[[ PROVIDED RECORDS, beginning ]]
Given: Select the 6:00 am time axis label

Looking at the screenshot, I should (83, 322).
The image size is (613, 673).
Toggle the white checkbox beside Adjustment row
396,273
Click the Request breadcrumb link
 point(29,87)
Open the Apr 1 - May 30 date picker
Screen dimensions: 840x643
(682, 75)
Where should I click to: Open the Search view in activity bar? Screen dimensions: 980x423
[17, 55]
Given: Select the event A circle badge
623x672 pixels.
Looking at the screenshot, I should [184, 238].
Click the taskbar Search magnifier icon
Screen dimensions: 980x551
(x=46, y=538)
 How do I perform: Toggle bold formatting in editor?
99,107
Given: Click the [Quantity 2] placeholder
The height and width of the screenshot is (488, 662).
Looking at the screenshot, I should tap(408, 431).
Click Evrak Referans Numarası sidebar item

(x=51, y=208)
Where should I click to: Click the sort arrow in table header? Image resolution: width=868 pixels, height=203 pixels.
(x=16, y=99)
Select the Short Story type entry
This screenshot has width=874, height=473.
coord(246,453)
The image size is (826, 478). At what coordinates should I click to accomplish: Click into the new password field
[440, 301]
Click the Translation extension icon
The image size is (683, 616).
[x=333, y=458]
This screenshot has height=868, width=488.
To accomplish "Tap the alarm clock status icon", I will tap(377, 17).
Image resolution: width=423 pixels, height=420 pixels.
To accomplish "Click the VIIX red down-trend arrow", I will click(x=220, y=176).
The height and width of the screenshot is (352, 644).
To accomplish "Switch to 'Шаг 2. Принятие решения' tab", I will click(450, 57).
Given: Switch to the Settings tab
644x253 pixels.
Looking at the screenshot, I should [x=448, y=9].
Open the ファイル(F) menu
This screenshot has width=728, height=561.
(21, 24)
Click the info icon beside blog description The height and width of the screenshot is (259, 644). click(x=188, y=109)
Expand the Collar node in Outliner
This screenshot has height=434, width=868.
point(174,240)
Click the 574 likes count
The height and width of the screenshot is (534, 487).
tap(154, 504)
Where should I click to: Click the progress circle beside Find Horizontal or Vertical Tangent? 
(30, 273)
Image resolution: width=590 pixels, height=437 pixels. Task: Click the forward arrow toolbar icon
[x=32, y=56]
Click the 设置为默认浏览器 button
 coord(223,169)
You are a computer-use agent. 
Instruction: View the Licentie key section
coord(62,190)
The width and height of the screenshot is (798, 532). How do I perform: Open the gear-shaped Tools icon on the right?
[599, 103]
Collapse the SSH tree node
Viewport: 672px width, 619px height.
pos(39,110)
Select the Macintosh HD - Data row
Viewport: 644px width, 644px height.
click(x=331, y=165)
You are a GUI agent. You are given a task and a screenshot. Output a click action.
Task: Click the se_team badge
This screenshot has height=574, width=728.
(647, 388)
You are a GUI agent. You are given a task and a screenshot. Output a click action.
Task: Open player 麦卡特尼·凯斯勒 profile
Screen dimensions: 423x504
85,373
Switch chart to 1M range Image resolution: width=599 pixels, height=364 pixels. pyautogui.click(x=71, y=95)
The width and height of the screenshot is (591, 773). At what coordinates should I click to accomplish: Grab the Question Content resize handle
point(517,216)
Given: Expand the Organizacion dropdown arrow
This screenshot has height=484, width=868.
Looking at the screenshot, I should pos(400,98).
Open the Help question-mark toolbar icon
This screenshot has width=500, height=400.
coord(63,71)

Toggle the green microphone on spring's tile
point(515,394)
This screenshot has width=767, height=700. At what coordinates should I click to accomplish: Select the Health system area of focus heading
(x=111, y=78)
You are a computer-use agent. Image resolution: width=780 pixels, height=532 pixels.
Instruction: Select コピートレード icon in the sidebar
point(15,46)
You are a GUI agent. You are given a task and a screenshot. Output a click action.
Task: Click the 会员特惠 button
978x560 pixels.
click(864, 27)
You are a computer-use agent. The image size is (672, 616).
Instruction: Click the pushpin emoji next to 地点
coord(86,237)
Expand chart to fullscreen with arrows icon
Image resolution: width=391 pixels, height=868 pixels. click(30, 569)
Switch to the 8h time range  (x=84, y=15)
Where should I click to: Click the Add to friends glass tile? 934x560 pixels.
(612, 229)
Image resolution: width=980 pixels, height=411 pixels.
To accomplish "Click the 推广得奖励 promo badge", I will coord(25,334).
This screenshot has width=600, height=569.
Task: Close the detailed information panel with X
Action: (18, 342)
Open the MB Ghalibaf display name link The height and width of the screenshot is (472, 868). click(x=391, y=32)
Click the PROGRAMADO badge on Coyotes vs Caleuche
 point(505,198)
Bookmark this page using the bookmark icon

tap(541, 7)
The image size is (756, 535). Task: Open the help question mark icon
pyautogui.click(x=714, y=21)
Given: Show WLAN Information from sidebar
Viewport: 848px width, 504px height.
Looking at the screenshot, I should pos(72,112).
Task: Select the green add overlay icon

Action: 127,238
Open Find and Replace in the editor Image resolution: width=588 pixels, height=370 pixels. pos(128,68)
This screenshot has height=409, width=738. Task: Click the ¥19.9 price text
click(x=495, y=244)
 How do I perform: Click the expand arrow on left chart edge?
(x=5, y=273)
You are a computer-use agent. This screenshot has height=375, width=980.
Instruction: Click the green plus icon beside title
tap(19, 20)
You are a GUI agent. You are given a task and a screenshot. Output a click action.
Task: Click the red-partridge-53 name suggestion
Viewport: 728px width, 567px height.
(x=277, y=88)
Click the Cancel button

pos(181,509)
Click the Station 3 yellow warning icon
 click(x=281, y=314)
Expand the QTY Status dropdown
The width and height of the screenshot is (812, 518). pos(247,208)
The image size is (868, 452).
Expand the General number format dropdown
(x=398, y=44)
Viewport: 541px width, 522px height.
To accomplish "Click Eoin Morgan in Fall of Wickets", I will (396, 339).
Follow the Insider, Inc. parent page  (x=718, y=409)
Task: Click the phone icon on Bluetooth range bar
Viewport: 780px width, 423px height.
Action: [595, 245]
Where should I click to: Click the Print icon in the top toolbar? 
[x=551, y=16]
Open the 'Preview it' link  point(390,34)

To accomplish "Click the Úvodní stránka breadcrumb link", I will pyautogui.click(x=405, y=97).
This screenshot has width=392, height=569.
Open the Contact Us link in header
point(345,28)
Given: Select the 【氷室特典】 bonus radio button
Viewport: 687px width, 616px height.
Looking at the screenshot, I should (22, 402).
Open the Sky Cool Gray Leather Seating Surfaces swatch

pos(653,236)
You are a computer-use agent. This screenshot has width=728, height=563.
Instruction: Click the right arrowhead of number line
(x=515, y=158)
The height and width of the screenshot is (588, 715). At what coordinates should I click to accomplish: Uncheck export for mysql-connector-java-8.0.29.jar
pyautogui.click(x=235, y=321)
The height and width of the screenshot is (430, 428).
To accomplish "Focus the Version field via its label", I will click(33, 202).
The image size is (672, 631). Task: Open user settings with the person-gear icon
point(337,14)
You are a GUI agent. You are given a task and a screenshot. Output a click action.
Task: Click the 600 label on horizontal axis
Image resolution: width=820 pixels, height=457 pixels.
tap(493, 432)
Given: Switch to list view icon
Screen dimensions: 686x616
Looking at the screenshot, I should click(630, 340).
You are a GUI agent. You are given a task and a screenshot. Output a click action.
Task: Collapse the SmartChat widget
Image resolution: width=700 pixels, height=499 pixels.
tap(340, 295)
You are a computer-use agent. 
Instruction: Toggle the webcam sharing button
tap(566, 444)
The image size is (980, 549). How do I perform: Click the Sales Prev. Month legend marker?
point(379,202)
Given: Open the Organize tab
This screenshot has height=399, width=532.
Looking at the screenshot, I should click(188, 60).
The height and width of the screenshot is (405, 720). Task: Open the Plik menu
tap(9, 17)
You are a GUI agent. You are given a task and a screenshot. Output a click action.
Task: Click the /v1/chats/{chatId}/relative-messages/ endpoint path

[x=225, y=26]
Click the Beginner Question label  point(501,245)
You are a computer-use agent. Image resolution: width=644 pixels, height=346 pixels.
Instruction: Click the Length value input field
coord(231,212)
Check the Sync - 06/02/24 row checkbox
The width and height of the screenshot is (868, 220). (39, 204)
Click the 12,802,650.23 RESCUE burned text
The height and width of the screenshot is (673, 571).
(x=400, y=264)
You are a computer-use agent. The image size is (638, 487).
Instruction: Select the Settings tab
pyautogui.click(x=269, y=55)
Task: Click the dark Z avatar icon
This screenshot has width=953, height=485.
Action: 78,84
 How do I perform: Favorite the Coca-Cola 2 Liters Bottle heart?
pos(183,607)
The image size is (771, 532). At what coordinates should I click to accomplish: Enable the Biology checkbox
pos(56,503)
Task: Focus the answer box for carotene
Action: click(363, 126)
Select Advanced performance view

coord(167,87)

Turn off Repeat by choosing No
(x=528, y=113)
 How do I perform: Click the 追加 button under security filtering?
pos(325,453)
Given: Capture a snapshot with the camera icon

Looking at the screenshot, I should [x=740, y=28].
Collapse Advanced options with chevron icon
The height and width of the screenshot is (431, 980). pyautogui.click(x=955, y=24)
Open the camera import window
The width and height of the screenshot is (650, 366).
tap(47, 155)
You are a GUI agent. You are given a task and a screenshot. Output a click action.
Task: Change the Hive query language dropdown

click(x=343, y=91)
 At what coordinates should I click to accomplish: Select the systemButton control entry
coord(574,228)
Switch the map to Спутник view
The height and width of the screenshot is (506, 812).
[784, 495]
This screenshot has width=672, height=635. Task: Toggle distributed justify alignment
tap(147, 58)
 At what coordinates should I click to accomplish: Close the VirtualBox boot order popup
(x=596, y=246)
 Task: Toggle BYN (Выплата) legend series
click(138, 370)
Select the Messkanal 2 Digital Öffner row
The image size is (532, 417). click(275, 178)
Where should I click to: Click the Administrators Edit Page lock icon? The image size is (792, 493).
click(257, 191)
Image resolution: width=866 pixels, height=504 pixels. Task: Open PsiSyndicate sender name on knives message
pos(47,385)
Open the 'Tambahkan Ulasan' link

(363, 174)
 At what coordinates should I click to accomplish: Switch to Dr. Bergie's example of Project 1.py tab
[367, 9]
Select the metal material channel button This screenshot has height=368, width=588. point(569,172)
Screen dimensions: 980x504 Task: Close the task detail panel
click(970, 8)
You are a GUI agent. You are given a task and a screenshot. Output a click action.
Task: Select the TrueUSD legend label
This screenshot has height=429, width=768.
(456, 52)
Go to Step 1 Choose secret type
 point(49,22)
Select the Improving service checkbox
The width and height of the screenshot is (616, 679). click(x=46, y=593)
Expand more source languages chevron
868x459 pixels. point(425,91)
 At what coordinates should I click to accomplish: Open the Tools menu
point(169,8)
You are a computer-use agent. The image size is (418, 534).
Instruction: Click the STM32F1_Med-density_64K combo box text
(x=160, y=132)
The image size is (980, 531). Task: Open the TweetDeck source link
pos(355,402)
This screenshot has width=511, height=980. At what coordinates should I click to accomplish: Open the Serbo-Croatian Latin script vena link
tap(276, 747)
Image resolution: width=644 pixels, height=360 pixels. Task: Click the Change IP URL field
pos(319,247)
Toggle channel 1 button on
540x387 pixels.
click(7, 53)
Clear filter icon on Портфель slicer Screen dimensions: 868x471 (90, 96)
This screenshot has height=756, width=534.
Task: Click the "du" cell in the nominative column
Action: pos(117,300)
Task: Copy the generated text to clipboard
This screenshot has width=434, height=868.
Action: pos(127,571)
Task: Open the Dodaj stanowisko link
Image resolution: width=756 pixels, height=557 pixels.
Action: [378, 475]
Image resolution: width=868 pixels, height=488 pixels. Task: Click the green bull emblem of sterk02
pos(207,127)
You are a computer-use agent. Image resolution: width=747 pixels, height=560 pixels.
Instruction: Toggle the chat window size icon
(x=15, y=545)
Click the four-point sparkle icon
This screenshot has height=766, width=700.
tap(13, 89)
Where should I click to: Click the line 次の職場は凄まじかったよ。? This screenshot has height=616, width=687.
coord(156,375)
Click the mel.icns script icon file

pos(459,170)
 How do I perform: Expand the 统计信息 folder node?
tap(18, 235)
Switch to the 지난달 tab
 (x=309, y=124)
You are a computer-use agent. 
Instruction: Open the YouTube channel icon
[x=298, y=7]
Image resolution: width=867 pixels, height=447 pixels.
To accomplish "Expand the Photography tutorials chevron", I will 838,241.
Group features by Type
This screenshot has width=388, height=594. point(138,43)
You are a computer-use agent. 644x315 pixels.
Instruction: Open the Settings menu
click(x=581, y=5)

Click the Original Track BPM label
[[ PROVIDED RECORDS, end ]]
--- THE PROBLEM ---
Using the records above, report each line that contains the word "computer" by copying it.

--- EXERCISE ANSWER ---
You are a computer-use agent. 
You are a computer-use agent. Image resolution: width=780 pixels, height=532 pixels.
You are a computer-use agent. The image size is (672, 616).
You are a computer-use agent. This screenshot has height=375, width=980.
You are a computer-use agent. This screenshot has width=728, height=563.
You are a computer-use agent. 
You are a computer-use agent. Image resolution: width=644 pixels, height=346 pixels.
You are a computer-use agent. The image size is (638, 487).
You are a computer-use agent. The image size is (418, 534).
You are a computer-use agent. Image resolution: width=747 pixels, height=560 pixels.
You are a computer-use agent. 
You are a computer-use agent. 644x315 pixels.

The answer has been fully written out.